The Human Protein Atlas (
https://www.proteinatlas.org/humanproteome) is an excellent resource to investigate in which tissues a gene-of-interest is expressed in absolute terms, and also whether the expression of such a gene is elevated in the target tissue relative to average expression levels in all tissues. Lists of whole groups of genes that are preferentially expressed in certain tissues (e.g., n = 1460 genes are listed to show elevated expression profiles in brain tissue relative to all other tissues) can be used to test for enrichment of brain-expressed genes in EWAS results.
The Genotype-Tissue Expression project (GTEx,
https://gtexportal.org/home/) provides similar options, listing information on tissue-specific gene expression, regulation and expression quantitative trait loci (eQTL) information. Importantly, the eQTL function allows users to investigate tissue-specific eQTL effects (for example of SNPs that have already been identified to be mQTLs).
To gain insight into gene expression profiles across development, the reader is encouraged to consult the EMBL-EBI expression atlas (
https://www.ebi.ac.uk/gxa/home), which displays data from a range of resources (including NIH Epigenomics Roadmap, ENCODE and GTEx).
Several resources are of particular relevance to brain tissue-specific gene expression. The Allen Brain Map portal (
http://portal.brain-map.org/) provides a range of useful data, including the Human Brain Atlas and the Developing Human Brain resources. The former is a unique multimodal atlas of the human brain, integrating highly detailed anatomic and genomic information. The user can search for a gene-of-interest and visualize its expression profile in different brain regions using high-resolution, MRI-based 3-D histology scans.

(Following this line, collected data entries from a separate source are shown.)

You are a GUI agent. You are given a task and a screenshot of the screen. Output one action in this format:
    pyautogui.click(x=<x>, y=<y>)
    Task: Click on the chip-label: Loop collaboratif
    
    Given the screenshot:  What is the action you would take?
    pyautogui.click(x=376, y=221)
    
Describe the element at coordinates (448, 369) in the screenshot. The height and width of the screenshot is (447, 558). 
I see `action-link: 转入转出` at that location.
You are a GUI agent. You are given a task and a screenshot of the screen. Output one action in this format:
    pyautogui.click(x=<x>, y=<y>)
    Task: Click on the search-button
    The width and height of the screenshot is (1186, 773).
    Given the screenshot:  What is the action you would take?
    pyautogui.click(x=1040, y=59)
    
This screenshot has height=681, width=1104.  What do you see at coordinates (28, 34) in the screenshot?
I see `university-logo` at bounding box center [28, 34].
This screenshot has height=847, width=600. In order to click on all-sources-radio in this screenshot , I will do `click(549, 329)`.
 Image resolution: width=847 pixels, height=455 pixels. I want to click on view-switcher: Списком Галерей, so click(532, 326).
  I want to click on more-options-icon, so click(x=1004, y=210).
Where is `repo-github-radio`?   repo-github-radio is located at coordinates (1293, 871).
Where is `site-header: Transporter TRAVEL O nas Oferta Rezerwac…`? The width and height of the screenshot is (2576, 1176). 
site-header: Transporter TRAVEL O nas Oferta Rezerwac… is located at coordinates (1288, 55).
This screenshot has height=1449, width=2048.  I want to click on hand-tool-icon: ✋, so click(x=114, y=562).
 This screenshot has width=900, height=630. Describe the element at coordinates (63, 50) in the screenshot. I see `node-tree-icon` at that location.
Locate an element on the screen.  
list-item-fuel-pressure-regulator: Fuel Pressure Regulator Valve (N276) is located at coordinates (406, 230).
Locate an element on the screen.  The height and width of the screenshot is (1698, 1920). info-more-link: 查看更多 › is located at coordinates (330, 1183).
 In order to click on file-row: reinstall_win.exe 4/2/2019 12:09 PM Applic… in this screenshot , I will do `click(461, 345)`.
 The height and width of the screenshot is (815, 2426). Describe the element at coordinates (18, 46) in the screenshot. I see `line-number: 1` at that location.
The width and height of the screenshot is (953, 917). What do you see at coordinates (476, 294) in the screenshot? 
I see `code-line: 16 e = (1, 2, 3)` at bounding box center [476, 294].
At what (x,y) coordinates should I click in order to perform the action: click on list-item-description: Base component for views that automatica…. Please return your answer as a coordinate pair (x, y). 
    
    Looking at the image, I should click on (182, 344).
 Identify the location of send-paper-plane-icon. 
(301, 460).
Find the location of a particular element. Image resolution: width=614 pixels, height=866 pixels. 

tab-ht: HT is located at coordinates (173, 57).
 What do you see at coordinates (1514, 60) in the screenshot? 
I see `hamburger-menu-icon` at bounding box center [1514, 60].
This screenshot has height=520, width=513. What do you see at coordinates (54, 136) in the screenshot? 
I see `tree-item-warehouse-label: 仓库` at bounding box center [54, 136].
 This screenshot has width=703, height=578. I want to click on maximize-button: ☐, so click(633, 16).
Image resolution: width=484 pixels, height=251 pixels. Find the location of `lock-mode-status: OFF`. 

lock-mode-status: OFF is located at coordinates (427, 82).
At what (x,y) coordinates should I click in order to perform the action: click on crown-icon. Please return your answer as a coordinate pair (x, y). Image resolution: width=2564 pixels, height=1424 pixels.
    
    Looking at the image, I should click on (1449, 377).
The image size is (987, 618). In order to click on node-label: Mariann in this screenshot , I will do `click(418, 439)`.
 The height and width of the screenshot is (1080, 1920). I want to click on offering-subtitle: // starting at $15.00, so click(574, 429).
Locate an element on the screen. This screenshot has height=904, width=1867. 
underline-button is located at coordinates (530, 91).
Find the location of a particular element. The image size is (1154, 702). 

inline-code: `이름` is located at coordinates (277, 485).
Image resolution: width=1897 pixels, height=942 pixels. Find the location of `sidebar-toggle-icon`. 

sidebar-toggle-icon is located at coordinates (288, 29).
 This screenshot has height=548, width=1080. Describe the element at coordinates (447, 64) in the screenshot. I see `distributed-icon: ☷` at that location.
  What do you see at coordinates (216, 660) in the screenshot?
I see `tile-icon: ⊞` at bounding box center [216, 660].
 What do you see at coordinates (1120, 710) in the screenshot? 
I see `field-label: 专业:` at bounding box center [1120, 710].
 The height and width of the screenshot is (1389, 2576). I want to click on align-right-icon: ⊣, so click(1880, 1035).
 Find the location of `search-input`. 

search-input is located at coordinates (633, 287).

The BrainSpan Atlas of the Developing Human Brain (
http://www.brainspan.org) provides information on the human transcriptome (RNA sequencing and exon microarray data) across different brain regions and development. The BrainCloud application informs on genome-wide gene expression and their genetic control in the dorsolateral prefrontal cortex of normal subjects across the lifespan (
http://braincloud.jhmi.edu).
The PsychENCODE project combines data from several resources (including GTEx and BrainSpan) to characterize a large spectrum of genomic elements with the human brain, including gene expression as well as multi-QTL maps (for expression, chromatin, transcript expression and cell fraction), enhancers, splice variants and co-expression modules, often specific to cell type, brain region or developmental period. For a more detailed discussion on brain-based resources, see Keil et al [
90].
Finally, it is important to note that gene expression levels (either in absolute terms or relative to average levels across tissues) can be misinterpreted. For example,
DRD4 (coding for the dopamine D4 receptor) does not appear to be preferentially expressed in brain tissue, but it would be misleading to come to the conclusion that
DRD4 has no role in psychopathology, as numerous studies have demonstrated DRD4 functioning to be involved in emotion and complex behaviours such as novelty seeking [
94,
95,
96]. Furthermore, there is a renewed interest in dopamine D4 receptor-based pharmacological treatments for substance use and Parkinson’s disease [
97]. As highlighted throughout this review, molecular phenotypes including DNA methylation and gene expression vary over time and across tissues, meaning that any measure will be specific to the temporal context at which the sample was taken, thus limiting the inferences that can be made with respect to cause.